The deputy supervisor presides over Town Board meetings when the supervisor is absent or if that position is vacated. In this role, they have all of the powers and duties of the supervisor, except voting power on the Town Board. Anyone can be appointed to this role, according to state law, including a town officer, official, employee or resident. However, they must possess “the same qualifications as an elective town officer.” The town board is also allowed to fix the compensation, if it decides there should be one, for this position.

“I want to emphasize that future boards are free to do whatever they want regarding this position,” said Koetzle. “They can fund it, they can choose not to fund it. This won’t create a paid position that is forever and always; it’s just how we’ve chosen to organize our administrative staff. Future supervisors and future boards will have their own ideas and opinions and do what they think is appropriate.”

Koetzle said he also wants MacFarland to oversee special projects, like a review of the town’s information technology system. Some of MacFarland’s old responsibilities as director of operations — a position that has now been done away with following last month’s controversial decision to make the town supervisor a full-time position — will be spread among different departments. The comptroller’s office, for example, will oversee day-to-day human resources issues.

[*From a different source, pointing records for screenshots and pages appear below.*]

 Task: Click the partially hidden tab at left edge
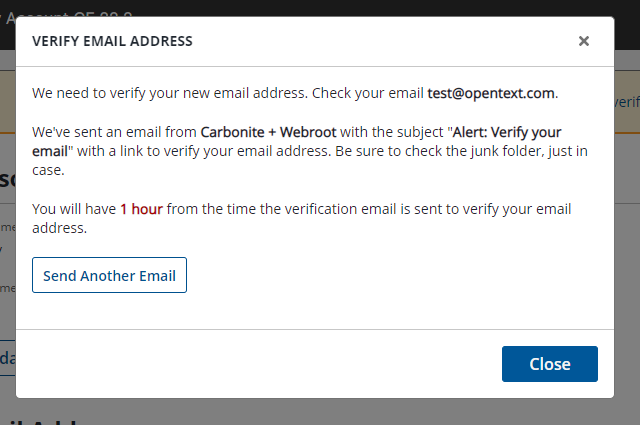click(x=7, y=358)
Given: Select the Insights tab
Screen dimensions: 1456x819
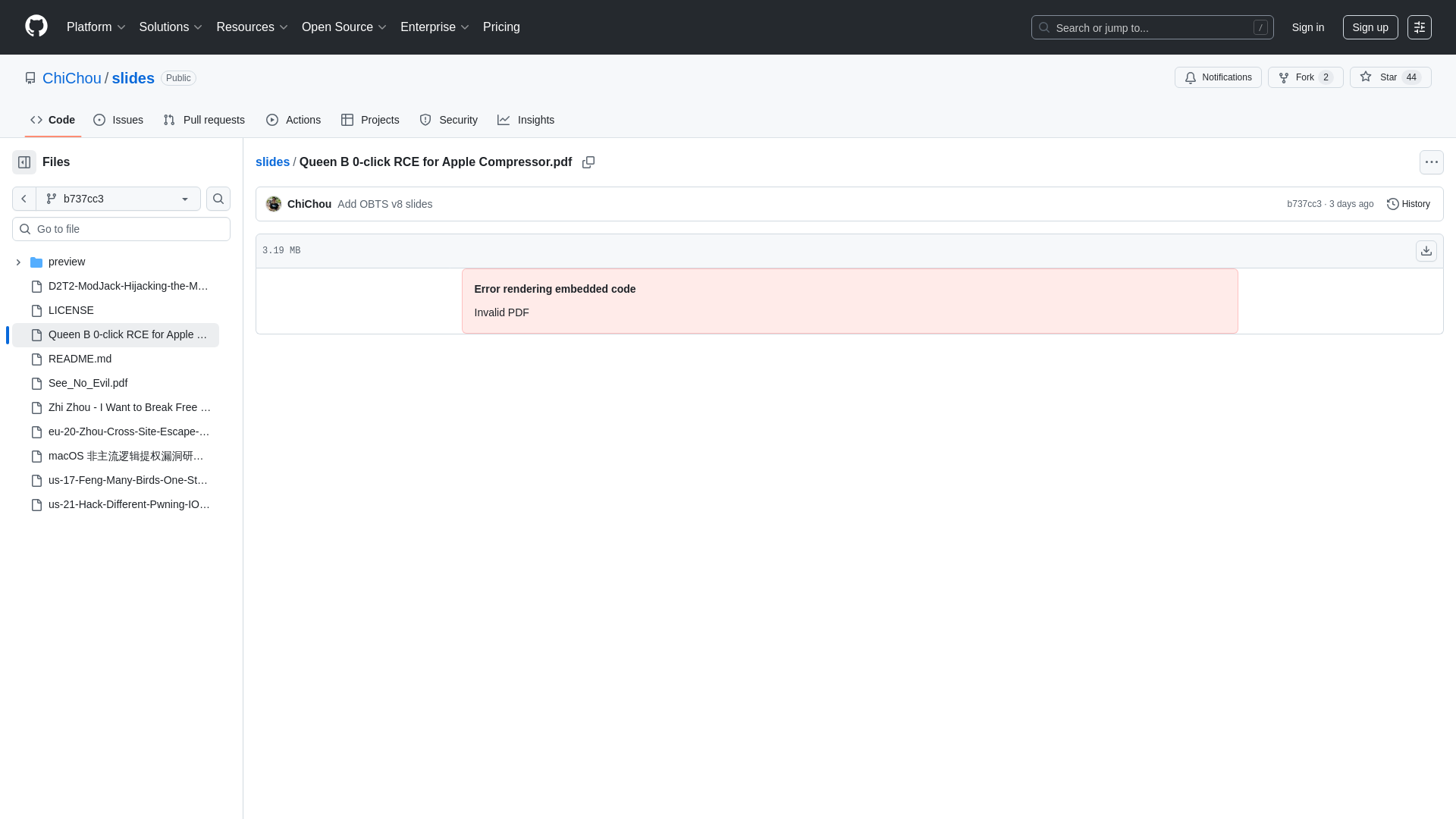Looking at the screenshot, I should point(526,120).
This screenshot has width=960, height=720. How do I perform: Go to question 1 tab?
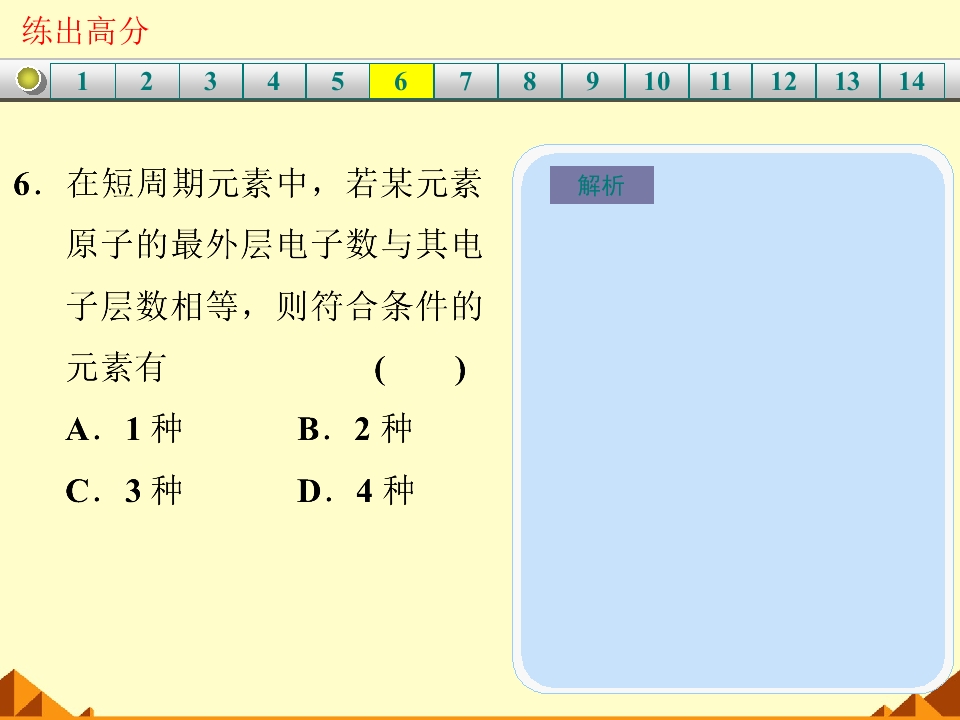(83, 82)
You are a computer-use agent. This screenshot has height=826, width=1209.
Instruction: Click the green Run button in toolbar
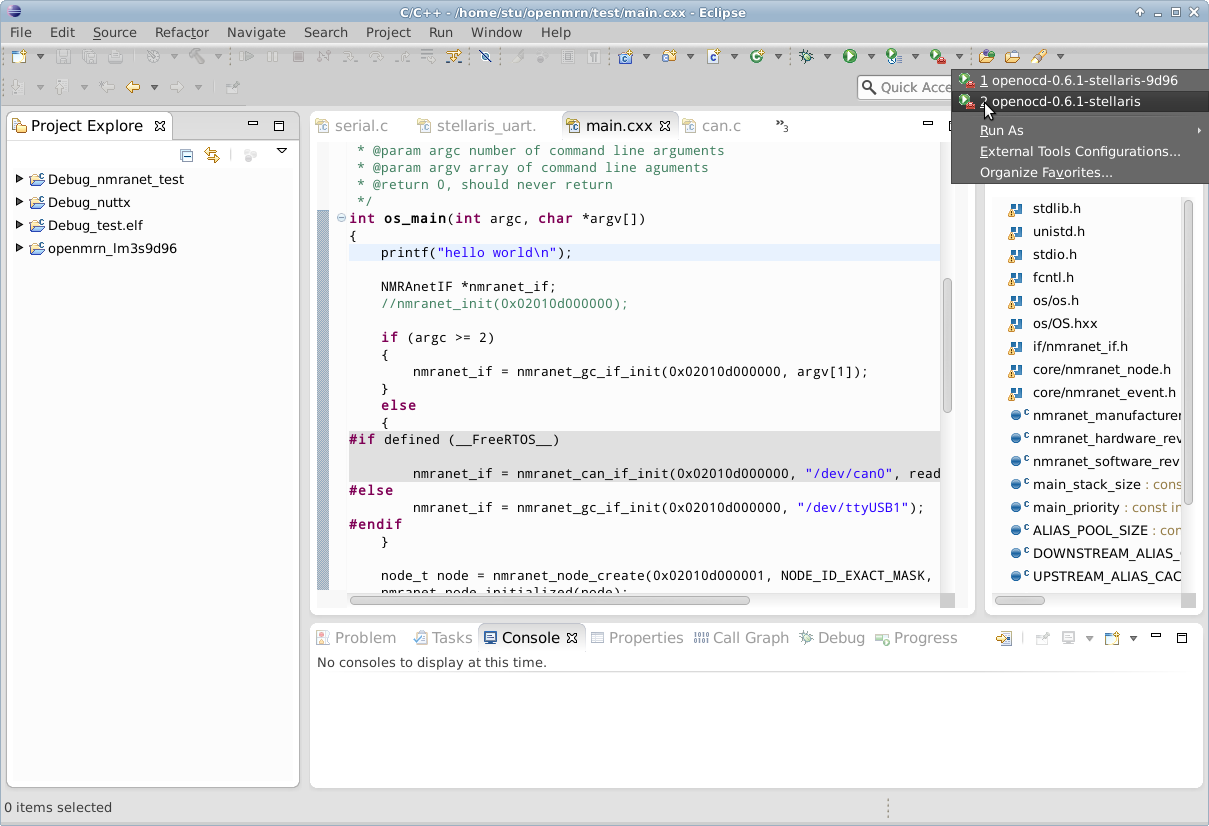849,57
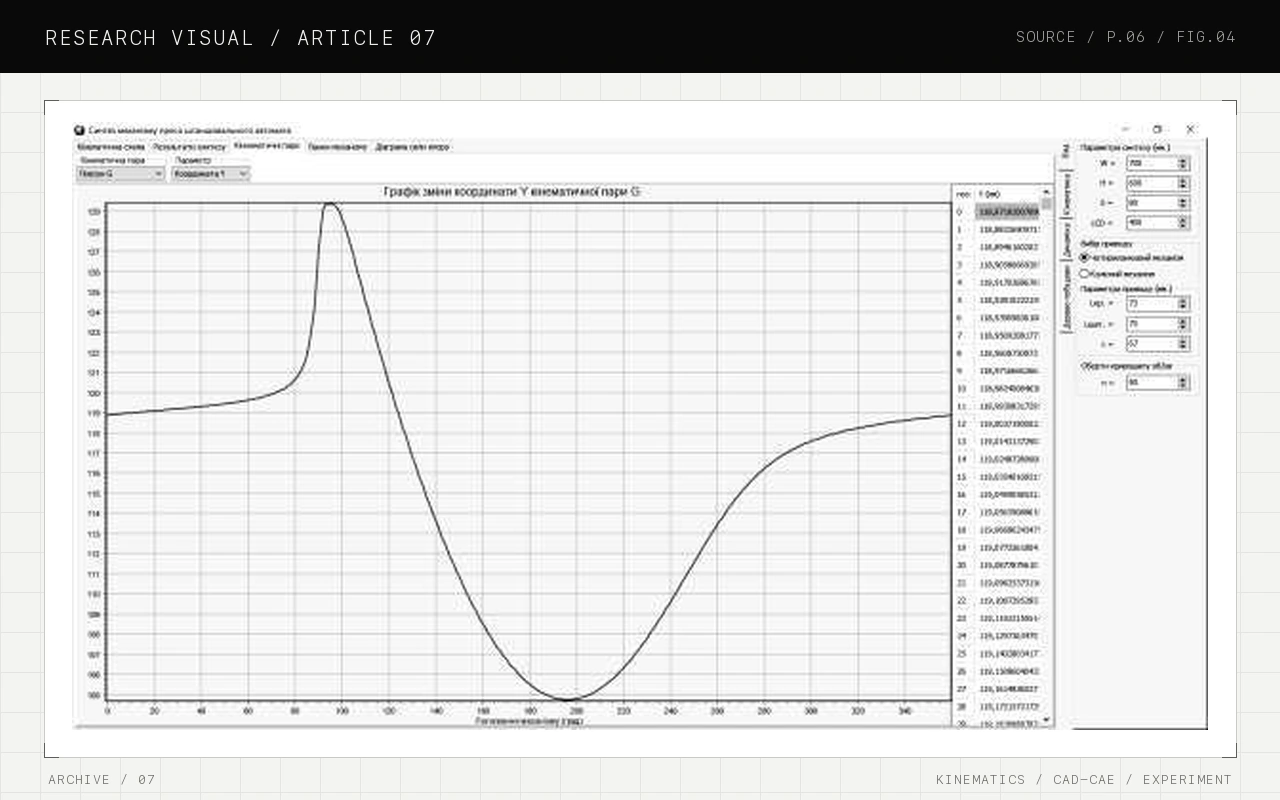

“I’m going to ask Jamie to stay engaged in some of the big-picture HR stuff, like union negotiations regarding health insurance,” he said. “So we’re carving duties up and finding where things fit. I think having Jamie in this role so close to the supervisor will be extremely helpful with all the things we’re taking on this year. It’s really a lot on his plate, actually, for just being around 15 to 19 hours a week, but to me, it made sense.”

At its organizational meeting Wednesday, the board will also vote on creation of the Capital Improvement and Strategic Initiatives Committee. Koetzle has recommended Boulant serve as chairman of this committee, which would act in an advisory capacity to the Town Board on planning, construction and any capital improvements to the town’s buildings, grounds and infrastructure.

The Town Board would appoint four members to the committee, in addition to the supervisor’s pick for chairman. Each member would serve a one-year term with no pay. The committee would meet once a month and consult with the town’s commissioner of public works, designated engineer, planner and attorney.

“One thing we want to look at this year is our infrastructure and our capital assets,” Koetzle said. “Our buildings are getting quite old. If you came into my office right now, I’ve had my walls torn out because they found black mold. Every building we have has significant issues. The town garage is in really tough shape. We really haven’t had anyone focused on these issues, so it was my and the board’s intention to look at a comprehensive plan, rather than a piecemeal solution to these problems. This committee will do that.”